---------- Input material ----------

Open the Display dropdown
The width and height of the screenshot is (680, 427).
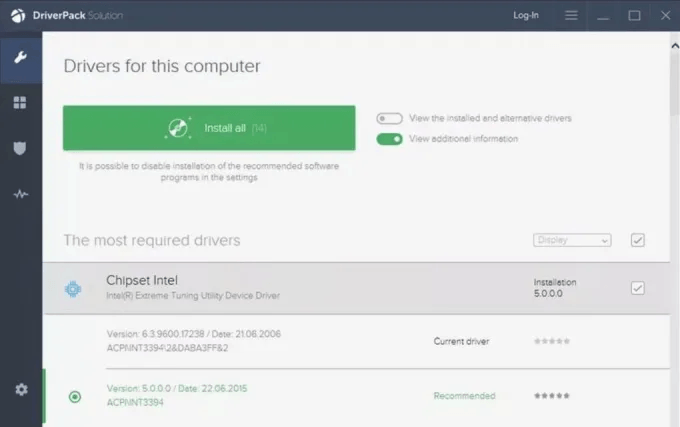point(572,240)
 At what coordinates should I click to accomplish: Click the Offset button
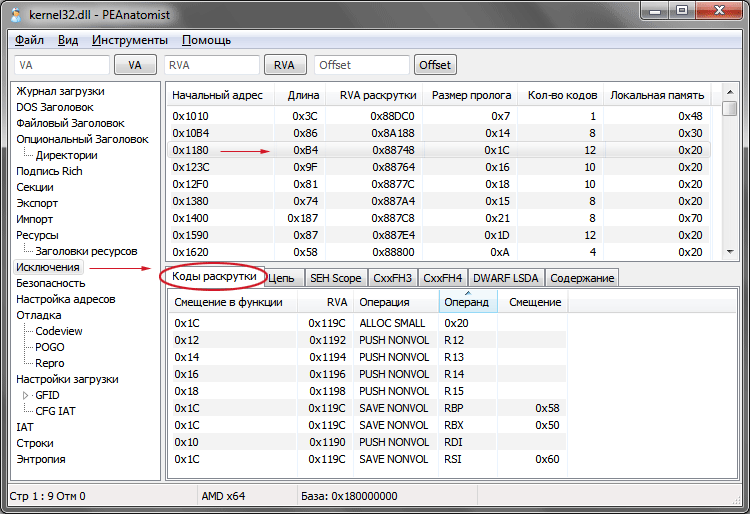point(435,65)
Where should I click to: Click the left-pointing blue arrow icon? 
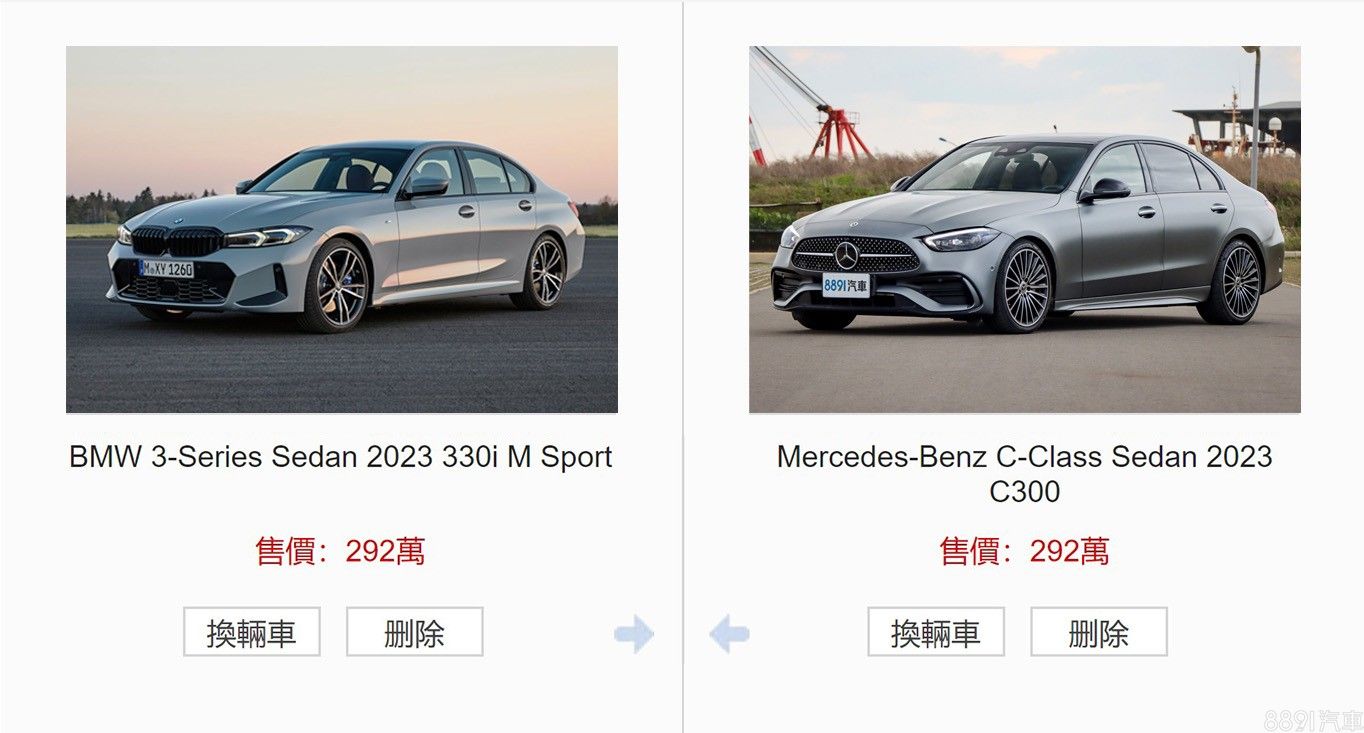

----------

Objective. Print every line of the material above verbatim, leaving out the pictures.

Finished task.
Open the Display dropdown
The width and height of the screenshot is (680, 427).
point(572,240)
 At what coordinates should I click to accomplish: Click the Offset button
point(435,65)
Where should I click to: Click the left-pointing blue arrow icon? 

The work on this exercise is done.